▶ EXERCISE AIM:
Where the word "button" appears in a line below, copy the whole line.

[Saved data entries]
|---|
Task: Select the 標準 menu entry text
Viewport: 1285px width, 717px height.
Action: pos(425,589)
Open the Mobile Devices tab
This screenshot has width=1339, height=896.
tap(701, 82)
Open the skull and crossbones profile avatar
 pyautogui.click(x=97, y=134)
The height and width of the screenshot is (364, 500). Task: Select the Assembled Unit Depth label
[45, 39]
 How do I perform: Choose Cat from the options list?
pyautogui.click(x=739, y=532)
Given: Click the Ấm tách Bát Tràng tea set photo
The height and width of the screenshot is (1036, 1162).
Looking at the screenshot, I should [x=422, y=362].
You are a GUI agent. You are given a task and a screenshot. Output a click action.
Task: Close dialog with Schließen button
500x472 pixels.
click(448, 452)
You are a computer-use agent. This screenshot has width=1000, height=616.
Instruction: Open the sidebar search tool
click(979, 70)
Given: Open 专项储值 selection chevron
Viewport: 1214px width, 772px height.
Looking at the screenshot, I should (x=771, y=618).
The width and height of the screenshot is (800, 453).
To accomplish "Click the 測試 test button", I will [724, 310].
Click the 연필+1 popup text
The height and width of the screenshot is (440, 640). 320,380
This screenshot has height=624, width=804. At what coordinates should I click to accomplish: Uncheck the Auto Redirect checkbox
|---|
▶ SOLUTION TO THIS TASK:
Task: Close dialog with Schließen button
To accomplish "Click the 測試 test button", I will [724, 310].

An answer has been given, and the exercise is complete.